On Sunday night, tens of thousands of people cheered the new president-elect, Gabriel Boric, in Santiago de Chile. On Monday, the Santiago Stock Exchange collapsed almost 8% at the opening and the price of the dollar against the Chilean peso had the largest daily jump since November 2008, in the midst of the financial crisis. The dimension of the challenge that Boric will face as of March 11, when he succeeds Sebastián Piñera, is clear. While the street euphorically embraced the arrival at La Moneda of a new left, the world of money fell back under the threat of a change in model. Boric will now have to balance the anxiety of his voters, who have elected him to carry out structural reforms, and a conservative elite that fears the uncertainty of future changes.

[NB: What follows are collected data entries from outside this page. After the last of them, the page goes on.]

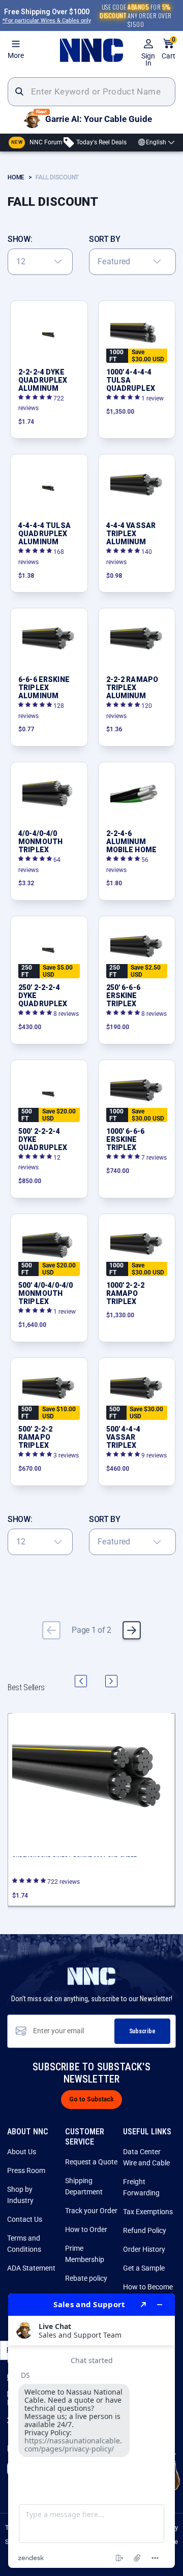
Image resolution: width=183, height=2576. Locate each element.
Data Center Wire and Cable (146, 2157)
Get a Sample (144, 2268)
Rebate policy (86, 2278)
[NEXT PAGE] (132, 1630)
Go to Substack (91, 2099)
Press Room (26, 2170)
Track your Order (91, 2211)
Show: (20, 239)
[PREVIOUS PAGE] (51, 1630)
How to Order (86, 2229)
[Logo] (91, 50)
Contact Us (24, 2219)
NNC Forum (37, 141)
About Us (21, 2152)
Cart (168, 49)
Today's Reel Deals (101, 141)
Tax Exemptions (148, 2212)
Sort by (104, 239)
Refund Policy (144, 2230)
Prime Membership (84, 2253)
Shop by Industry (20, 2195)
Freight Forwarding (141, 2187)
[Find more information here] (91, 2430)
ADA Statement (31, 2268)
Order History (144, 2249)
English (156, 142)
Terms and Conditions (24, 2243)
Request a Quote (91, 2162)
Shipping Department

Boric read a long speech to his voters on election night on a stage set up in La Alameda, the capital’s main avenue. He said there that Chilean economic progress, which is envied in the region, “has feet of clay” because “it does not reach the most needy.” And he warned that his agenda will honor the claims of the social outbreak of 2019, for health and education “that does not discriminate between rich and poor” and a pension system “worthy for those who worked to make Chile great.” To solve the first two points you will have to raise taxes. To guarantee better pensions, it will put an end to the AFPs, the private system that has been financed since the 1970s with the contribution of workers. The president-elect intends to replace him with another state one and “supportive, non-profit,” as he ratified in his speech.
A tax hike, especially on mining companies, the main source of export earnings in Chile, and the end of the AFPs scare investors away, as demonstrated on Monday in the Santiago Stock Exchange. “There is a reflex reaction from the markets whenever the left wins,” says Pamela Figueroa, an academic at the University of Santiago. “But Boric is moderate and this should be contained within a few days. Boric must specify which will be its economic team and that will calm the markets. They will not wage war on him, there is awareness that collaboration is needed to stabilize the economy ”, he explains.
The economy will undoubtedly be among the priorities of the new government. But not only that. He will also have to solve the problems of public security, the relationship with a Congress that will be tied between forces from the right and the left and reaffirm the constituent process, which he himself promoted in 2020 as a solution to the social outbreak. The members of the Assembly are mostly from the left and from small progressive groups. “If I were Boric, I would put all my political capital into ensuring that the new Constitution that is being discussed in the Assembly comes to fruition,” says Cristóbal Bellolio, from the Adolfo Ibáñez University School of Government.
“The message from the voters was that this Constitution cannot pass ten towns. You may want to redraw all of Chile and say that the mining concessions are ending, but then it will not be voted in the mining north, for example. Boric has to accompany that moderation that the voters are asking for and take for granted if he hands over power in four years with a less fractured society and a new Constitution that buries the one inherited from Pinochet, ”adds Bellolio.
Join EL PAÍS to follow all the news and read without limits.
The art of balance
In any case, Boric will have to cultivate the art of balance. He has in front of him a society that expects immediate improvements in its economy, hit by the pandemic, and at the same time that it provides solutions to very old structural problems. The threat of frustration may be the main drag on a management that has created the highest expectations since the return to democracy in 1990.
54% of Chileans voted for a new, young left, which does not carry the backpack of dictatorship in its DNA, and turned its back on an ultra-conservative candidate, José Antonio Kast, who defended the legacy of Augusto Pinochet. “The question is what is the threshold that can be frustrated so that this continues working. There is a sensation of a change in the cycle, beyond the age of the character ”, says Bellolio, and recalls that Boric is only 35 years old, which in March will make him the youngest president in the history of Chile.
Chile also faces another novelty: a coalition that is unlike any of the previous ones, those that led the democratic transition for 30 years. There were two large blocks, one from the center-left, the Concertación, and the other from the center-right, which had two presidential experiences with Sebastián Piñera. I approve Dignidad, which supports Boric, arises from the union of the Broad Front and the Communist Party.
The Frente Amplio is made up of left-wing groups that emerged in schools and universities during the riots of 2011 and 2017. Its cement is a generational complicity and a common diagnosis of the problems to be solved. “But now they will have to understand that they no longer do university politics,” warns Bellolio. “They will have to see how social programs are financed, how a budget is put together or the fiscal wallet is managed. If they have money for one thing, they won’t have it for another, ”he says.
For Pamela Figueroa, the secret of success will be in how Boric will reconcile urgent and long-term agendas. “If you do that, you will have a good government. It will not be easy, because the temptation is to go big, but Boric has the electoral support to make his own decisions, ”he says. Boric’s game will begin play in March.
Subscribe here to the newsletter from EL PAÍS América and receive all the informative keys of the current situation of the region.
Eddie is an Australian news reporter with over 9 years in the industry and has published on Forbes and tech crunch.